In the lines below, find the one that contains "Task: Click Magnus Manske's thin image strip" and write it out exactly, along with every line that follows it.
╭─ DATA PROVIDED
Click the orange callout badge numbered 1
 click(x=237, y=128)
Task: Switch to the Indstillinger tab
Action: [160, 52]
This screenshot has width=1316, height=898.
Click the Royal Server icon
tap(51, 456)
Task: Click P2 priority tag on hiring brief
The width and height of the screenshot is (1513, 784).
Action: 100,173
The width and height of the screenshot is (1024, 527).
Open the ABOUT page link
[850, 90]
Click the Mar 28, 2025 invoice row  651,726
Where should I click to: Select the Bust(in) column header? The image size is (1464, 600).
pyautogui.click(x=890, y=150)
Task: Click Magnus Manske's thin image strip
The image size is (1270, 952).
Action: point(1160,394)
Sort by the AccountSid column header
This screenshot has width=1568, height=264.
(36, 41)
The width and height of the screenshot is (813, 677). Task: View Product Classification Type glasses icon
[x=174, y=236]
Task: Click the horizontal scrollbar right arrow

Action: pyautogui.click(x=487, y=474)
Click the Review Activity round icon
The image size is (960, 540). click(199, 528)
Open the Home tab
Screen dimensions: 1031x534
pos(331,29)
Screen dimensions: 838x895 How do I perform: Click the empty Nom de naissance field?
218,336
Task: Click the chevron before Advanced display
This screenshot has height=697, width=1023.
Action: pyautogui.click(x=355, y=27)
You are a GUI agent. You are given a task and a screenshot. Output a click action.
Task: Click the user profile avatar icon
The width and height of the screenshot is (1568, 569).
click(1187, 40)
╰─
RESPONSE FOR THIS EXERCISE |
Task: Click Magnus Manske's thin image strip
The image size is (1270, 952).
Action: point(1160,394)
Sort by the AccountSid column header
This screenshot has width=1568, height=264.
(36, 41)
The width and height of the screenshot is (813, 677). Task: View Product Classification Type glasses icon
[x=174, y=236]
Task: Click the horizontal scrollbar right arrow

Action: pyautogui.click(x=487, y=474)
Click the Review Activity round icon
The image size is (960, 540). click(199, 528)
Open the Home tab
Screen dimensions: 1031x534
pos(331,29)
Screen dimensions: 838x895 How do I perform: Click the empty Nom de naissance field?
218,336
Task: Click the chevron before Advanced display
This screenshot has height=697, width=1023.
Action: pyautogui.click(x=355, y=27)
You are a GUI agent. You are given a task and a screenshot. Output a click action.
Task: Click the user profile avatar icon
The width and height of the screenshot is (1568, 569).
click(1187, 40)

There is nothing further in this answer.